Sharad Pilgaonkar was an Indian film producer and story writer associated primarily with Marathi cinema. Working under his production banner Manorama Films, he produced several Marathi films during the 1970s and 1980s, including Ashtavinayak (1979), which won the Maharashtra State Film Award for Best Second Film. He is the father of actor Sachin Pilgaonkar.

==Career==

Sharad Pilgaonkar established Manorama Films and produced Marathi-language films over roughly two decades. His earliest screen credits as story writer date to the late 1960s, including the 1969 Telugu film Vichitra Kutumbam.
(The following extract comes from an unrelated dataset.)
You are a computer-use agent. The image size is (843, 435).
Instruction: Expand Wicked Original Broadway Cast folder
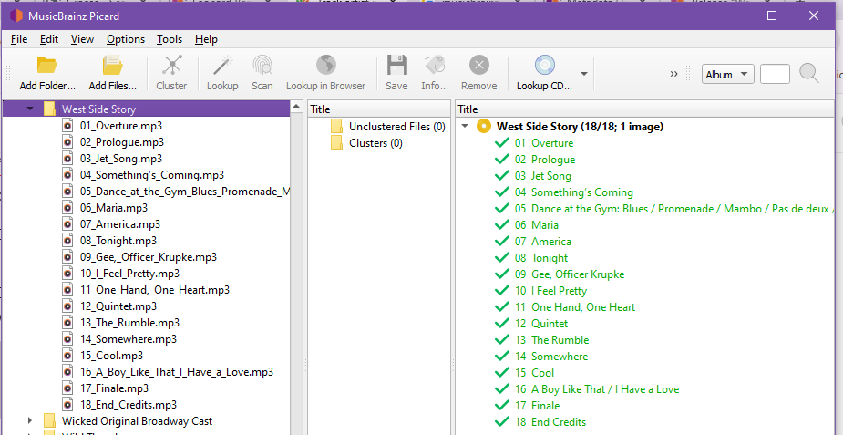[31, 421]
In 1977 he produced the Marathi film Naav Motha Lakshan Khota. In 1979, he produced Ashtavinayak, directed by Rajdutt, which starred his son Sachin Pilgaonkar in the lead role. The film followed a Sangli family's pilgrimage to Maharashtra's eight sacred Ashtavinayak temples. Its music featured classical vocalist Vasantrao Deshpande and Anuradha Paudwal. The film earned Sharad Pilgaonkar the Maharashtra State Film Award for Best Second Film, while Sachin won the Filmfare Award for Best Actor – Marathi.

He subsequently produced Choravar More (1980) and wrote the story for the Hindi film Khoon Ka Rishta (1981), and later produced the Marathi film Savvasher (1984).

In addition to his film career, Sharad Pilgaonkar managed a printing business in Mumbai.

==Personal life==

Sharad Pilgaonkar was based in Mumbai. He is the father of Sachin Pilgaonkar (born 17 August 1957), one of Maharashtra's foremost actors and directors, known for films such as Ashtavinayak (1979), Geet Gaata Chal (1975), and Nadiya Ke Paar (1982).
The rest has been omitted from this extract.